Wer in dieser Ausstellung fehlt, jedenfalls in dem Sinne, dass er nicht gezeigt wird, sondern hinter den Objekten und Objektiven verschwindet, ist der Erwachsene, der von diesen Kids etwas will. In L.A. Ravens Video TestRoom stecken einige junge Frauen in einem Zimmer, in Unterwäsche oder Bikini, mit Alkohol, Zigaretten karg versorgt. Sie werden beobachtet, wissen nicht, was sie tun sollen, wechseln gelegentlich ein paar Worte oder stieren vor sich hin. Sie wissen natürlich, dass sie beobachtet werden, ziehen daraus aber weder ein Vergnügen noch begehren dagegen auf. Sie sind nummeriert, tragen eine Zahl auf dem Arm. Andere junge Frauen, etwa bei Lauren Greenfield, bieten sich, mehr oder weniger Lolita, dem Fotografen dar. Auf einem Foto kommt kurz das Kameraobjektiv in den Blick.

In ersten Reaktionen auf diese Ausstellung wurde bezweifelt, dass sie kulturellen oder soziologischen Aufschluss über die Jugend von heute gibt. So ist sie wohl also gelungen, diese Ausstellung, und die Unübersichtlichkeit ein cleveres Arrangement?
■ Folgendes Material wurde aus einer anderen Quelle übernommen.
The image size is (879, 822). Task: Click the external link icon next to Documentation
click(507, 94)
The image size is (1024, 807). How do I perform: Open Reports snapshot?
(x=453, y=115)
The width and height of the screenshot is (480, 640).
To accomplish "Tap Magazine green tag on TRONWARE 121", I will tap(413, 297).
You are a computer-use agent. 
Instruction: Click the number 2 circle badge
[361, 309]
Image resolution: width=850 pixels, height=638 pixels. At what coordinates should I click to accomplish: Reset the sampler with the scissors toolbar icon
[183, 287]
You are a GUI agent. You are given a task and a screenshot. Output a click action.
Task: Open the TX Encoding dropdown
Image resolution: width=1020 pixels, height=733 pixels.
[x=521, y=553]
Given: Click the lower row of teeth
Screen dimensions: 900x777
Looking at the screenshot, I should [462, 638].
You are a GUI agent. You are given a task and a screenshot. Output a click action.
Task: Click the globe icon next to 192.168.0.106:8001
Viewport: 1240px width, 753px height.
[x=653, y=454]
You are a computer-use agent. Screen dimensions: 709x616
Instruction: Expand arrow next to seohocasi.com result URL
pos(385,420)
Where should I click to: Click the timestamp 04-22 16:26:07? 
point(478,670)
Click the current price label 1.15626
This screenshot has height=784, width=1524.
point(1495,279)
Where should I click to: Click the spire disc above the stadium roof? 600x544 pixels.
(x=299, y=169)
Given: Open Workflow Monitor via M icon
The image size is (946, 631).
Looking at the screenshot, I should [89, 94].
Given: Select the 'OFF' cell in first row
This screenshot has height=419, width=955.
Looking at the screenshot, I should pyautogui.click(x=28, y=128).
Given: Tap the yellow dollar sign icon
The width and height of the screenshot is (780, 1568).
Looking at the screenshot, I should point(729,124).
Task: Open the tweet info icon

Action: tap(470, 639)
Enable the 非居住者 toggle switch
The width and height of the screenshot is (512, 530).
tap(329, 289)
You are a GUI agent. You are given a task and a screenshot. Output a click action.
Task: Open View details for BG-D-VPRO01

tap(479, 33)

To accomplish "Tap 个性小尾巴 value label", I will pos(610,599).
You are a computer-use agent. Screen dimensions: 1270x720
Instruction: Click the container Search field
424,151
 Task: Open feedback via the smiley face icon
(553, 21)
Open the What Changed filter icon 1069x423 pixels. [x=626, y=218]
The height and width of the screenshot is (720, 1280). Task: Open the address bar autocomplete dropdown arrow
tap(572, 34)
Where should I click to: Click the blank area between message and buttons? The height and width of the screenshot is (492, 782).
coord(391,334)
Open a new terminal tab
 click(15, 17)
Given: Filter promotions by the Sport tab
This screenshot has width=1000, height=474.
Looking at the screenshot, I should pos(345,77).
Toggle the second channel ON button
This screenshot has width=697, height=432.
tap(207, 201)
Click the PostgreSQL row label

Wer durch die Räume streift, weiß nicht genau, wo sie endet, ob es nicht vielleicht hinter der nächsten Ecke weitergeht, in der nächsten Box womöglich die ultimative Installation zum Vorschein kommt, die den Schlüsselbegriff oder das Emblem liefert, die in die neugierige Welt getragen werden können, damit "die Techniken" (Sartre) sich der Jugend klassifizierend und damit disziplinierend annehmen. Wenig überraschend tritt dieser Effekt nicht ein.

In der Frankfurter Schirn ist nichts wirklich Überraschendes, aber einiges Konventionelle zu sehen. So gibt es erwachsene Künstler, die Jugendliche zeigen, die den Erwachsenen sagen oder zeigen, was die hören oder sehen wollen. Aber die Ratlosigkeit, die aus der Summe der Ausstellungsobjekte spricht, ist ein erster Schritt. Die "Jugend von heute" ist hier nicht richtig in den Griff zu bekommen. Wenn Jugendliche überlegen, wie sie den "Techniken" der Erwachsenen entkommen können, könnte dies für sie ein ermutigendes Resümee sein.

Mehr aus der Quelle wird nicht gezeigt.